▶ [PROMPT]: Beginning with the line that contains "Switch to the 기본정보 tab", print each line to the end of the data exactly. Omit the pictures.

▶ [GIVEN INFORMATION]:
◇ ◇ ◇ ◇ ◇

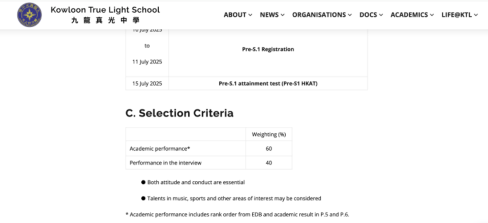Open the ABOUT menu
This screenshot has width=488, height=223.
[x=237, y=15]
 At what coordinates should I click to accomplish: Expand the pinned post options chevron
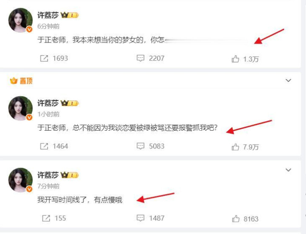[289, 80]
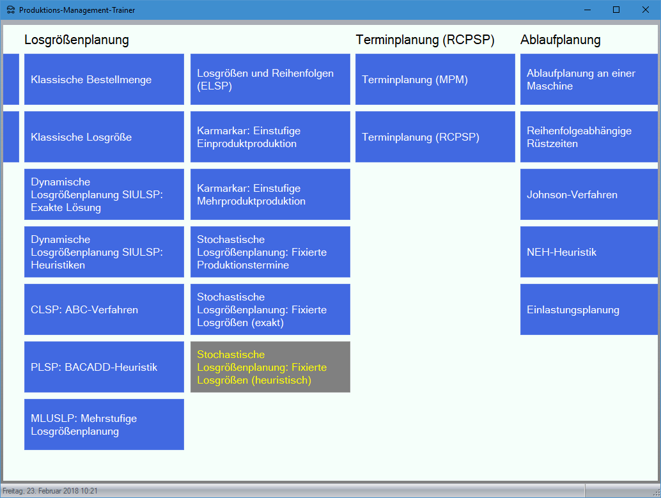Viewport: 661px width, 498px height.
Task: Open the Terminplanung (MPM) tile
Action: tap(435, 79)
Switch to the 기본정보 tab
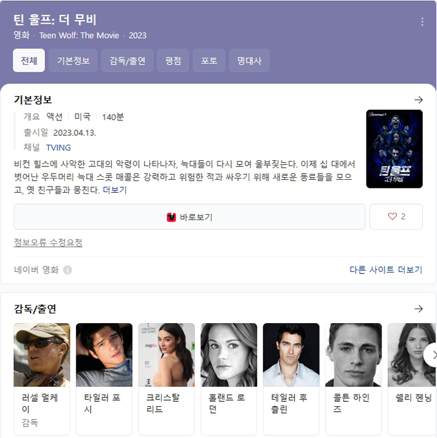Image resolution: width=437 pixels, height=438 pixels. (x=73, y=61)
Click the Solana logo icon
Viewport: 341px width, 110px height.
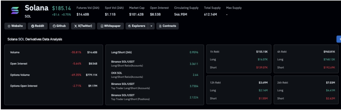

◇ ◇ ◇ ◇ ◇

▶ [RESPONSE BELOW]:
Switch to the 기본정보 tab
Image resolution: width=437 pixels, height=438 pixels. (x=73, y=61)
Click the Solana logo icon
Viewport: 341px width, 110px height.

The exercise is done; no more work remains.